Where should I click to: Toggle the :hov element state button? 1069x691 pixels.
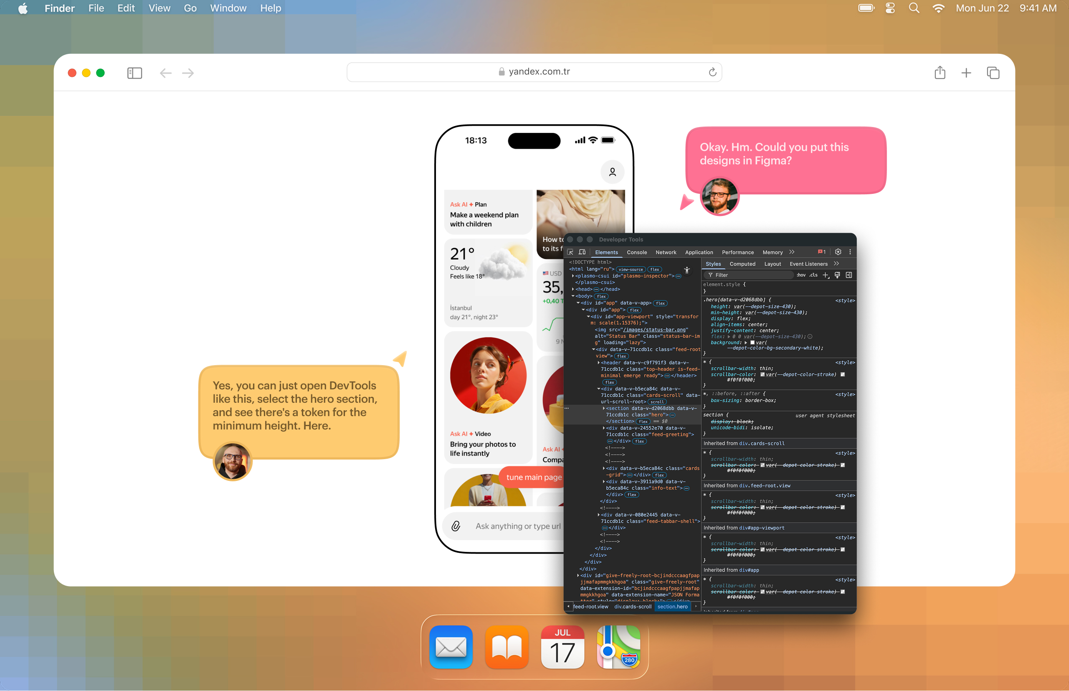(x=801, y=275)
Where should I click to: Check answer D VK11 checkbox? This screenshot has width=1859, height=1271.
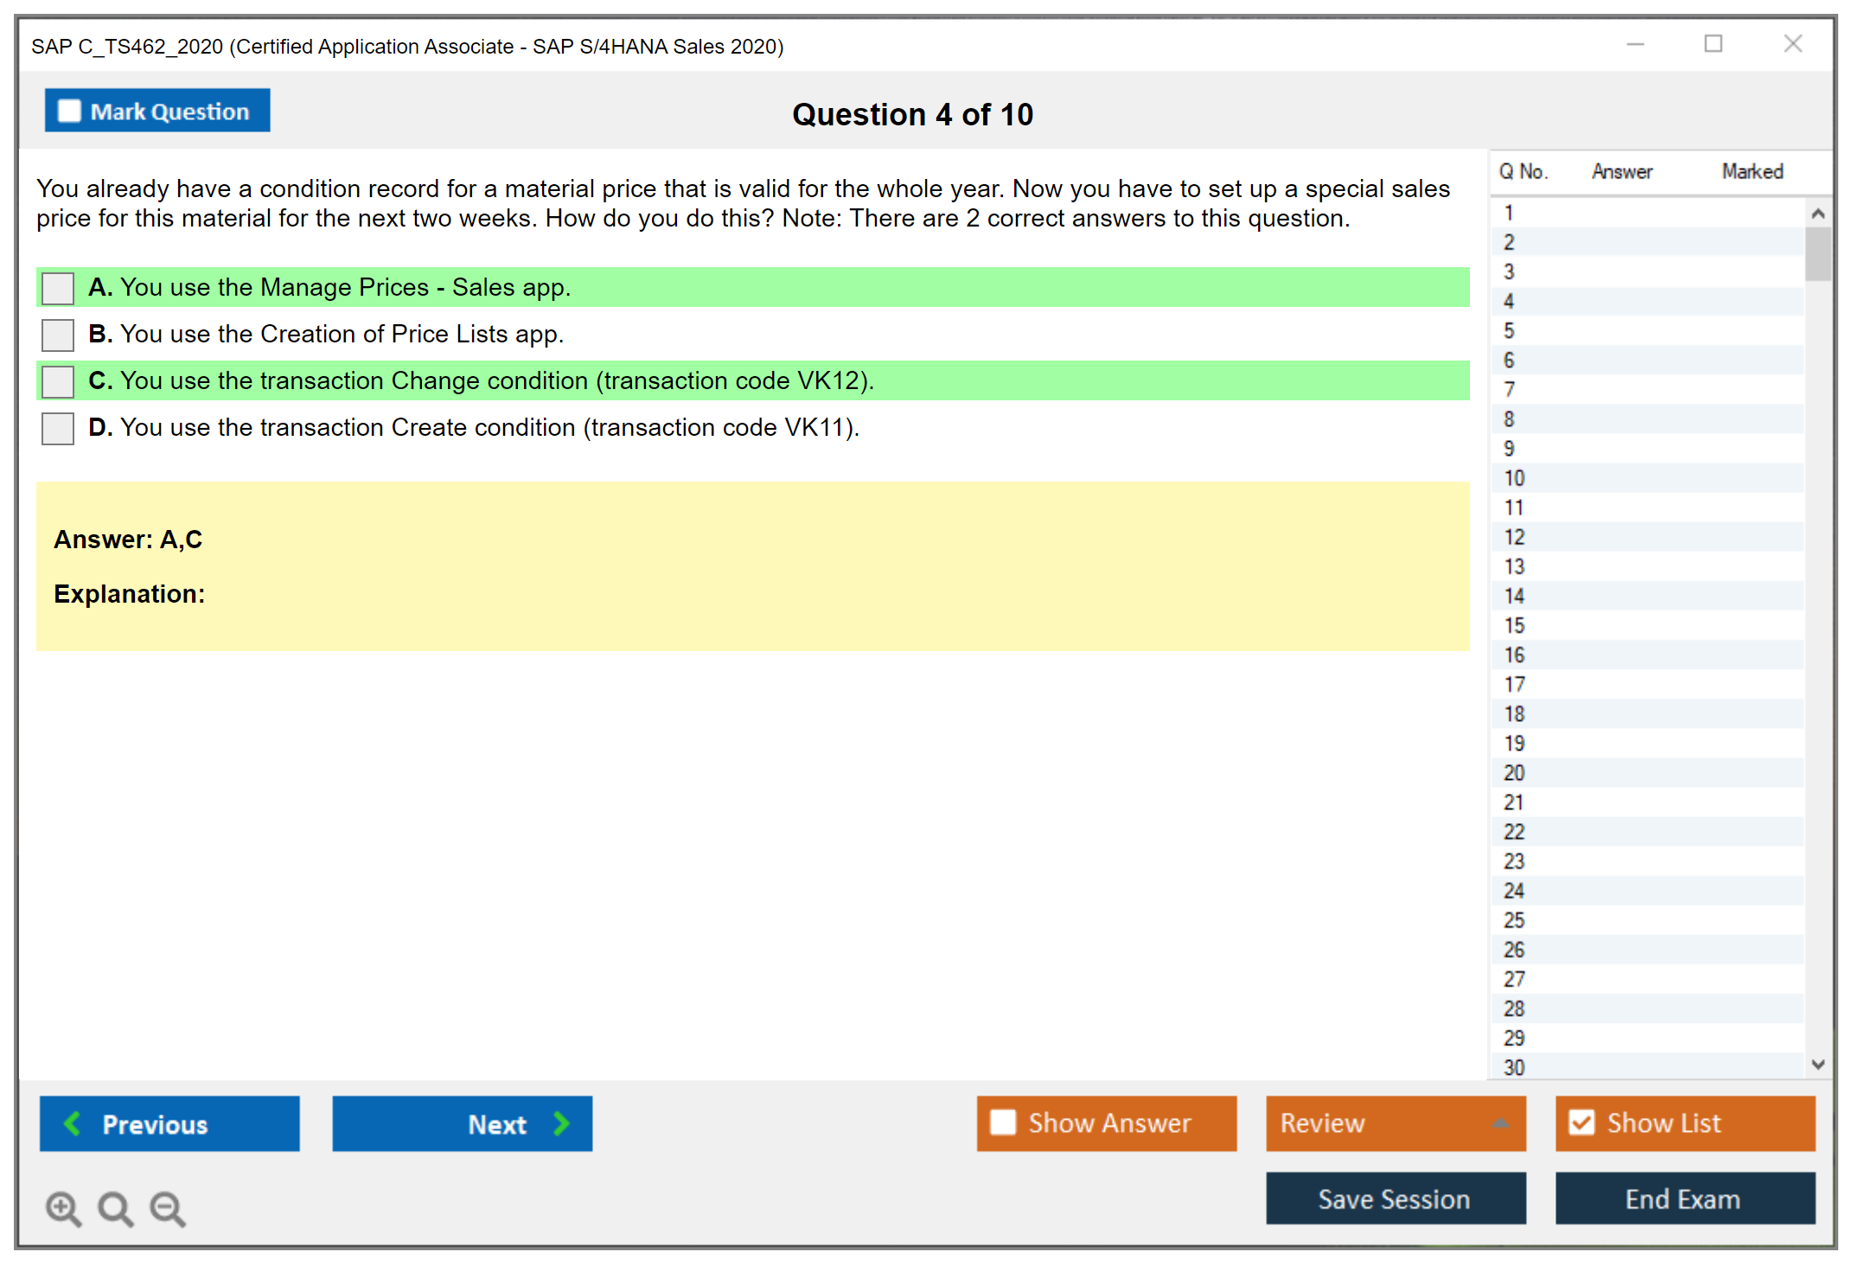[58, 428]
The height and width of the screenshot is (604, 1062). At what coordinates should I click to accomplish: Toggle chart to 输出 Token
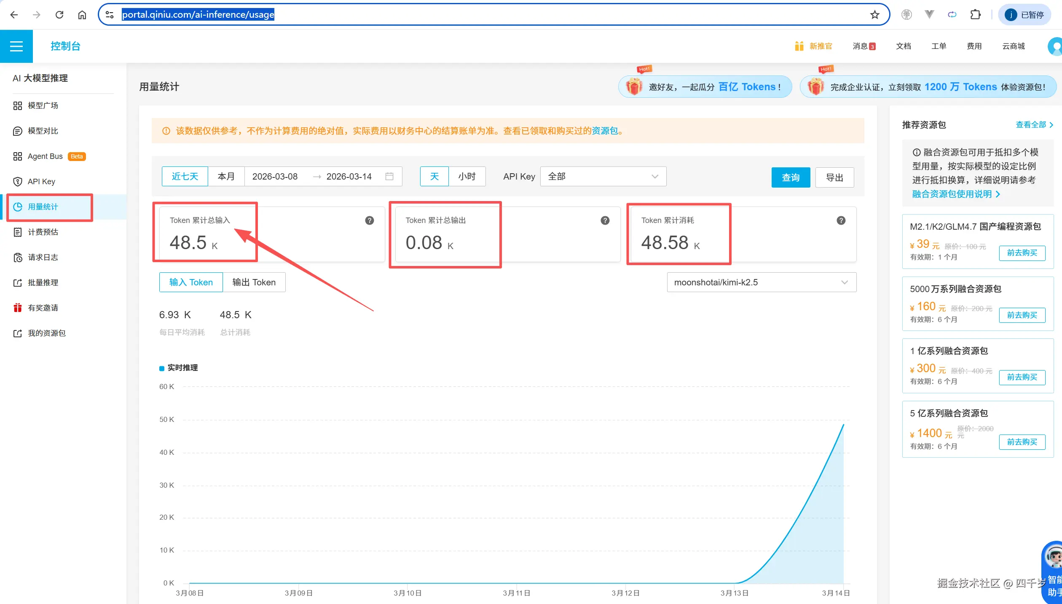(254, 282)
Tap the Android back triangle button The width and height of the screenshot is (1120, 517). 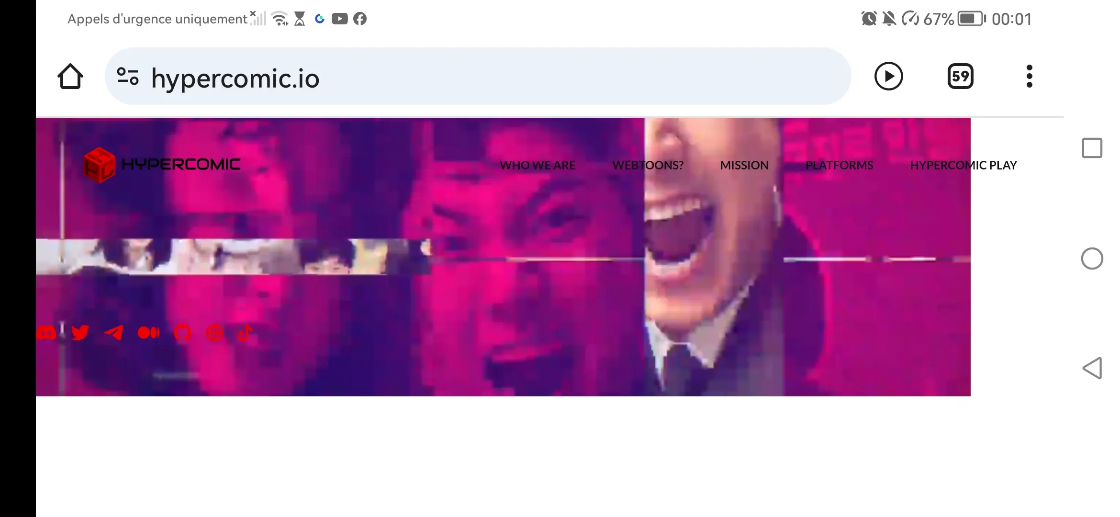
------------------------------------------------------------------------
What needs to be done – Retype the data above exactly. Do not carry over any images.

Output for this exercise –
Where should I click to: Toggle the :hov element state button? 1069x691 pixels.
(x=801, y=275)
Where should I click to: Check answer D VK11 checkbox? This screenshot has width=1859, height=1271.
[58, 428]
The height and width of the screenshot is (604, 1062). At what coordinates should I click to accomplish: Toggle chart to 输出 Token
(254, 282)
Tap the Android back triangle button The width and height of the screenshot is (1120, 517). 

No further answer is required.